I learned that if you confront one bully, all the others will back off - permanently.
Great story. And you're absolutely right.
My brother had a similar one. He was a small boy as a teen, and worse, our father was a principal at this high school, so he got picked on a lot and also endured some physical abuse, though nothing quite as serious as all the beatings described in this thread (as far as I know), always by the same group of boys. Of course, he was a victim purely on the fact that he was small, quiet, and was the principal's son, but then again, when did bullies ever need a reason to bully someone?
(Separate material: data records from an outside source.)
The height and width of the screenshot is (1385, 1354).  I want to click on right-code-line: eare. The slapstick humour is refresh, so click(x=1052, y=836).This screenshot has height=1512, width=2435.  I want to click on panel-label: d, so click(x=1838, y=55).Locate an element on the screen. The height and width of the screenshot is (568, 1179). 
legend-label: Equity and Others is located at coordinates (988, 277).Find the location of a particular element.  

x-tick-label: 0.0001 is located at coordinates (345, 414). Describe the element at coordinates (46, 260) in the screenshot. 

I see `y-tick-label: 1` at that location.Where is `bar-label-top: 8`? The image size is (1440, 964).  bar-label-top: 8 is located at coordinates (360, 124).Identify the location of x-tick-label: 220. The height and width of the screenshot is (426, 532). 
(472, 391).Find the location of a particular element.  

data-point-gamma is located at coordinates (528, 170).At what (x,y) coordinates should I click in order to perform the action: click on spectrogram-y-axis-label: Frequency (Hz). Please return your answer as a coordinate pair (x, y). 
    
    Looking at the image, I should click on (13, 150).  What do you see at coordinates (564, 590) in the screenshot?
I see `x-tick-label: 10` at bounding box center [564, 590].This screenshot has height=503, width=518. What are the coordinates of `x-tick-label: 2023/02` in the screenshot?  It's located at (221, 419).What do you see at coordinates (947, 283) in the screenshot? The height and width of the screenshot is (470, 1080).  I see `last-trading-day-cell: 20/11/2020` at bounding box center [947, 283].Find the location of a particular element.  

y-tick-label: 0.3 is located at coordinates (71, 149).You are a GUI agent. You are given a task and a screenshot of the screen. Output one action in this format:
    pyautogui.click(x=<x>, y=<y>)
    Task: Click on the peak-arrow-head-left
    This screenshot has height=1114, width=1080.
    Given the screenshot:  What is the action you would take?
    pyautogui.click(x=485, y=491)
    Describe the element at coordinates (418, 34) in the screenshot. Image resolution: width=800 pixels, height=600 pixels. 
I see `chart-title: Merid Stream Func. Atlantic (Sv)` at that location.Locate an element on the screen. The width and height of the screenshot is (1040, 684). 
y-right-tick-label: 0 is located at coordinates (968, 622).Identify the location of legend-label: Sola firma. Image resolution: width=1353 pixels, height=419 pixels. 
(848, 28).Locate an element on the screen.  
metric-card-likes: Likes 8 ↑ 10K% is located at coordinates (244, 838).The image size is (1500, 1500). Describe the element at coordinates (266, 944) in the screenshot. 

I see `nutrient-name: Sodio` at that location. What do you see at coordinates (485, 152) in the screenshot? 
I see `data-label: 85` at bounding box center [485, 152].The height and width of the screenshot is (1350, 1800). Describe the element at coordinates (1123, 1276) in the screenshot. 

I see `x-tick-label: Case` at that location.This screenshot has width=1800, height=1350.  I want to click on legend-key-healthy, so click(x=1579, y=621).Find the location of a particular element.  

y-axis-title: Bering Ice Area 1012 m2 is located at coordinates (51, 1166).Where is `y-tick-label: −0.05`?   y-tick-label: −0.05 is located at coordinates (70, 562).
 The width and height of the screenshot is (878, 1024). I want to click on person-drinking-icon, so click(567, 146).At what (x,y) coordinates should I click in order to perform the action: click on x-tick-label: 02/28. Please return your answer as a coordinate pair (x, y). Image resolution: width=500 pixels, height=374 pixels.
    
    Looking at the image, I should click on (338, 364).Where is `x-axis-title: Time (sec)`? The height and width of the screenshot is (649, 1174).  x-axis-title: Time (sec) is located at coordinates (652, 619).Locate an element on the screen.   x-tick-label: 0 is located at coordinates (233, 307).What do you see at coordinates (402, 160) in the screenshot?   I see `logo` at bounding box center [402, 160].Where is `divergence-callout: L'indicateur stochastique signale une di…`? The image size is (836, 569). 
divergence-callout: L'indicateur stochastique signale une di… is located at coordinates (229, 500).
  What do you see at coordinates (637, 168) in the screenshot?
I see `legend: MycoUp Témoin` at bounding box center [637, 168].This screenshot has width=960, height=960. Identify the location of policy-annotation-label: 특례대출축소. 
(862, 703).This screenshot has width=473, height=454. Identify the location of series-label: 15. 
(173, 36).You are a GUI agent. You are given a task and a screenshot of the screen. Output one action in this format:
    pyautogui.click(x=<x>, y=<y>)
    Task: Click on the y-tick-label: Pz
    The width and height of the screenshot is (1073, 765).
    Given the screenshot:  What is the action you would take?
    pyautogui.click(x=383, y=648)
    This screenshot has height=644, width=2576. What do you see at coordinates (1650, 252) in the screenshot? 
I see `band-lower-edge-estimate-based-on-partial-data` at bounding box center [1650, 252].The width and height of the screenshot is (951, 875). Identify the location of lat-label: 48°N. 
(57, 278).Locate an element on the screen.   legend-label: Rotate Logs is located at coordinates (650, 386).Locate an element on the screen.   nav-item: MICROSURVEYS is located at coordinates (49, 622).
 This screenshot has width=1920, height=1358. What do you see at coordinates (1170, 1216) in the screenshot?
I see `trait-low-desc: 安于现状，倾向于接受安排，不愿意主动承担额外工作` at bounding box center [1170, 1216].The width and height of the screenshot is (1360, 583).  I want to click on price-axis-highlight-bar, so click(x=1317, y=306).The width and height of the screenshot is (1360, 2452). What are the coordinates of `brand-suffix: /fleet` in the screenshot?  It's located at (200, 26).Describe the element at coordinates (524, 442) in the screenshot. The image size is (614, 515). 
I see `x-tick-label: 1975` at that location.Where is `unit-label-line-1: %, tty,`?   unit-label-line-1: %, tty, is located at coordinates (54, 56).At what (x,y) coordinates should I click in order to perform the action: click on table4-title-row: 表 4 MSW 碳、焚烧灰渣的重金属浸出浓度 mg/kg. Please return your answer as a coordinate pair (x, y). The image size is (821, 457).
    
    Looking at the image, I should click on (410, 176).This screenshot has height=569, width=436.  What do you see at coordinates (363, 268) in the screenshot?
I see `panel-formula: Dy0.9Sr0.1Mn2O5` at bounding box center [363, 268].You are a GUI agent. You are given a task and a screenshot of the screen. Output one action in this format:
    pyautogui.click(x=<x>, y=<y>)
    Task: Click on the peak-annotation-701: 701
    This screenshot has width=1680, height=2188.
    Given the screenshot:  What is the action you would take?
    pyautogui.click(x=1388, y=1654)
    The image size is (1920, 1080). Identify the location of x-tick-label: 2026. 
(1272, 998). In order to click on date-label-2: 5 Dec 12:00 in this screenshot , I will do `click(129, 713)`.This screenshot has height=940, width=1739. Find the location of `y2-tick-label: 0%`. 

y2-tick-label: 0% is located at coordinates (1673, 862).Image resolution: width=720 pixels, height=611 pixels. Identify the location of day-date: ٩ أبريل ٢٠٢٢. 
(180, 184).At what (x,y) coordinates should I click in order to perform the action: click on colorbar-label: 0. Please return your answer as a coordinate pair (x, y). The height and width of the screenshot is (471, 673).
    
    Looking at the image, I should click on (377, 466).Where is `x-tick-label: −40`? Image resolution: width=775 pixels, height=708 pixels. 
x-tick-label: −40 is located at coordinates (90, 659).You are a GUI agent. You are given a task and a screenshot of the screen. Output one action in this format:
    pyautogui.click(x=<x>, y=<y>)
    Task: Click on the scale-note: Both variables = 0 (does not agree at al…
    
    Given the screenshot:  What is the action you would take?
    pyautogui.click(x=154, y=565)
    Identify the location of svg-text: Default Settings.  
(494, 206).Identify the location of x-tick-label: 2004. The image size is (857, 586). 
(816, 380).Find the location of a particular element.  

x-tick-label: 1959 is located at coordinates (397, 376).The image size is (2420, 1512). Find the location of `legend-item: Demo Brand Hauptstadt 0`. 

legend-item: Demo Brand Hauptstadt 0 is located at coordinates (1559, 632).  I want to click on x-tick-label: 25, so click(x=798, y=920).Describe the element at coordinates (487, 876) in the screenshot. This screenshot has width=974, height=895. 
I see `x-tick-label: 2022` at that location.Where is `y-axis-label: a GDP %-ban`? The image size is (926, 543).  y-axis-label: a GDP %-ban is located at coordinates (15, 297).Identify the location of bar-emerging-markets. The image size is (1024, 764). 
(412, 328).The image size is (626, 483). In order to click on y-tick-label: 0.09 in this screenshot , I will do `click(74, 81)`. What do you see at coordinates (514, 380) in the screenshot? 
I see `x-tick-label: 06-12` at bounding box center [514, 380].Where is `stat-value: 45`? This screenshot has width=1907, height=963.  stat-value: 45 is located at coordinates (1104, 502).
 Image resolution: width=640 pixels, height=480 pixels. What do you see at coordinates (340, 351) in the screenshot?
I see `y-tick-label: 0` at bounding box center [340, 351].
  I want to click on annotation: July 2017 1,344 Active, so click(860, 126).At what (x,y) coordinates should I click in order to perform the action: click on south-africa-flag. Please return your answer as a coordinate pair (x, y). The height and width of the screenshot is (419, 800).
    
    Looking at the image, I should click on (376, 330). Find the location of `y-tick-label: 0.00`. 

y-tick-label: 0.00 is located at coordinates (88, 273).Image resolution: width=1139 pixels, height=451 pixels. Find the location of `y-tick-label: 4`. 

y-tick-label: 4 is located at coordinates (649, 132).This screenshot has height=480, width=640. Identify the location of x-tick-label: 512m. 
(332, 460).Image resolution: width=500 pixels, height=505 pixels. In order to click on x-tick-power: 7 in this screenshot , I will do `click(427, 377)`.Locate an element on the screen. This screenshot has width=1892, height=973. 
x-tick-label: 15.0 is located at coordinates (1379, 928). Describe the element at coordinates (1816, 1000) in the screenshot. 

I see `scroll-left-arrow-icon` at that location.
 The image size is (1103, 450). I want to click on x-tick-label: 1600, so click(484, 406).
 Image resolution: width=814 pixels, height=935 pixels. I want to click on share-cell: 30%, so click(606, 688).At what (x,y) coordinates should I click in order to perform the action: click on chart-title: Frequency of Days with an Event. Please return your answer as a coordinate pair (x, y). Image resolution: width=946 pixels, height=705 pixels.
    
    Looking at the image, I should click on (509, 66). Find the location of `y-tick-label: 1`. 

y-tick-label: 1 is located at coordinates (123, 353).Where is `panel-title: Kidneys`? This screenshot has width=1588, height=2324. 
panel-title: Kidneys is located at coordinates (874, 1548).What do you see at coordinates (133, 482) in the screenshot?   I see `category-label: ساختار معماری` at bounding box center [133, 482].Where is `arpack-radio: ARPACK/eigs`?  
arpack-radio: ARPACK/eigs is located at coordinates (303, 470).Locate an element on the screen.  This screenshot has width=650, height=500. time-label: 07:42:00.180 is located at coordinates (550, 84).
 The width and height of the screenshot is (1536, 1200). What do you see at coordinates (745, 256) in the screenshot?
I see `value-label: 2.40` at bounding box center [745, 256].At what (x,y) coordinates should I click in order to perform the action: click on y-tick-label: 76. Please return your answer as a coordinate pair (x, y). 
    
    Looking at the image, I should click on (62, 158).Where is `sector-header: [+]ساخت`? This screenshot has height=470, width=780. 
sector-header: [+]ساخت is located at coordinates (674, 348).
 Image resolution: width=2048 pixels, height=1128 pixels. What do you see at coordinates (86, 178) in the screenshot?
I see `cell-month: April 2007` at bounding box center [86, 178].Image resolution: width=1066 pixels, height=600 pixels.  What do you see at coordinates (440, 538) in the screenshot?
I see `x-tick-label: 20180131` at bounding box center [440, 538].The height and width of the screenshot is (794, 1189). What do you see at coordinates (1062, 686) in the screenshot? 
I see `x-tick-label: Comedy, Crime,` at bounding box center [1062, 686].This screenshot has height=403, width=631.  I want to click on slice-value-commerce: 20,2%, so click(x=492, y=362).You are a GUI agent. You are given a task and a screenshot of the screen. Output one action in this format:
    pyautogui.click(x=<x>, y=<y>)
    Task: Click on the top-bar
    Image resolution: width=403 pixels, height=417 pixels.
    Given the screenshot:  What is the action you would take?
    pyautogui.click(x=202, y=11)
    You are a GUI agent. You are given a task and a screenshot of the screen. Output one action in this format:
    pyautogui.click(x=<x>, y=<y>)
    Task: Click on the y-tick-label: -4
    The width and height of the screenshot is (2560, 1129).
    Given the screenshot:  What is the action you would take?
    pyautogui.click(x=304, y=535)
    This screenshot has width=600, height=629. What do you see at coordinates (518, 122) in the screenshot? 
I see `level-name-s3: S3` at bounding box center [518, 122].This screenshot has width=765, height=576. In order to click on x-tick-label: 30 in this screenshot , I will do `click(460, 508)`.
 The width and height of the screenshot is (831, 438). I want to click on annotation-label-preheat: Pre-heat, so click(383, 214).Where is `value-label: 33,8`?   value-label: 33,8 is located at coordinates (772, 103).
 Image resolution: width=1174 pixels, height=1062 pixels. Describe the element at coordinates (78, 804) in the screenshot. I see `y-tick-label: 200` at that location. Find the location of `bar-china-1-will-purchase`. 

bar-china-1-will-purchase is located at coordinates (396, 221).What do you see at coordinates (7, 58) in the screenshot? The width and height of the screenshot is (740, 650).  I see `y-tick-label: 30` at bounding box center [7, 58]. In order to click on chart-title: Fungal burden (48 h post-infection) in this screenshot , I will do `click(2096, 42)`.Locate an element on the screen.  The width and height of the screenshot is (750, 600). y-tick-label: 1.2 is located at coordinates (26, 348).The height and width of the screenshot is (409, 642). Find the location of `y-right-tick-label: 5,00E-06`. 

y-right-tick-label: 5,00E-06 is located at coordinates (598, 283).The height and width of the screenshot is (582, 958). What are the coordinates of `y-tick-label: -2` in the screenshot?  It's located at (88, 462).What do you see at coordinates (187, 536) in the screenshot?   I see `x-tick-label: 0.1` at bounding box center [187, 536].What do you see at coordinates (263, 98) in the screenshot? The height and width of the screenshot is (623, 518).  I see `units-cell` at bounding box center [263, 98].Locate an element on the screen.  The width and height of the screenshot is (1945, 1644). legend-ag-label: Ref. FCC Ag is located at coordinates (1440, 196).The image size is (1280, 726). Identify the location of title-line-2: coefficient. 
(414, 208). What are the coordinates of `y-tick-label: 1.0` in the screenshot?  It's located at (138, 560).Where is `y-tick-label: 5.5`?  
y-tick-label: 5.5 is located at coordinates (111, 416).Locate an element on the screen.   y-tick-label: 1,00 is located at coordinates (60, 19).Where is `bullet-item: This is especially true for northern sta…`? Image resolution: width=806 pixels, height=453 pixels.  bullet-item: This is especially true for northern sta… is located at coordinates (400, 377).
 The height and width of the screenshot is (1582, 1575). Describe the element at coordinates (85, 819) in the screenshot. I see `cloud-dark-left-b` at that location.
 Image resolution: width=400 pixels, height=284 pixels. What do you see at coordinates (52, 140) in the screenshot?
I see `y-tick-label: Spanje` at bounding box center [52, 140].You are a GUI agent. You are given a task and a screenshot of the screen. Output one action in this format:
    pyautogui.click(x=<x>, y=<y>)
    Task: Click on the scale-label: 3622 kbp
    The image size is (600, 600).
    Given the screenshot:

One day, he encountered one of those boys, who happened to be alone. Strangely, that boy didn't bully him when he wasn't with his gang. This happened a few times until one day the boy decided he could probably get away with bullying my brother without his gang, too, and so he tried. Since he was alone, though, my brother, though smaller than him, decided it was time to defend himself, and grabbed the kid and shoved him in the wall. After a punch or two in the belly, he told the boy to leave him the hell alone. My brother said he vividly recalls the kid's shocked surprise; I guess he never expected the smaller kid to fight back. He wasn't bullied since. He considers himself lucky to have been able to fight back, since most bullies always stick together as group.
As for me... I can't say I've ever really been bullied. Picked on a lot, yes, was very unpopular, but verbal assaults never made any impression on me since I had endured far worse from my two older brothers growing up

and the taunts I gave back were usually sharper than they'd expect. The only times I was physically bullied was in elementary school; once, a boy kept teasing me, so I teased him back, and apparently he didn't like that so he threw a snowball to my face. Only that snowball hurt like hell, because it was actually a ball of frozen ice covered in a bit of snow. When my brother (the same as earlier -- keep in mind he's 8 years older than me

) asked about the bruise, he told me that if that kid ever tried to hurt me again, to tell him right away and he'd beat the crap out of him. Luckily (for me and for that kid), it never happened haha.
And the other time was by this insane and violent girl who bullied -everyone-. She was a very troubled child, come to think of it, probably endured a lot of abuse at home.... She was stronger than your average boy and picked fights with everyone. She once elbowed a boy (not a small one, too, an athletic kid, at least for elementary school) so bad in the back that they had to call an ambulance. I knew to avoid her, but somehow I encountered her once, not sure what the circumstances were. All she did was lift me by the collar and stick me against the wall (my legs were dangling, I was a very short girl in elementary school but she was freakishly strong for a 10 year old girl or so), uttering threats, then she thankfully released me and I never encountered her again.
I'm not sure if I could really call this girl a bully, since I don't think (to my vague recollection) she'd single out someone as a long-term target. I actually kind of feel sorry for her, unlike most bullies like the kids who bullied my brother and those described in this thread.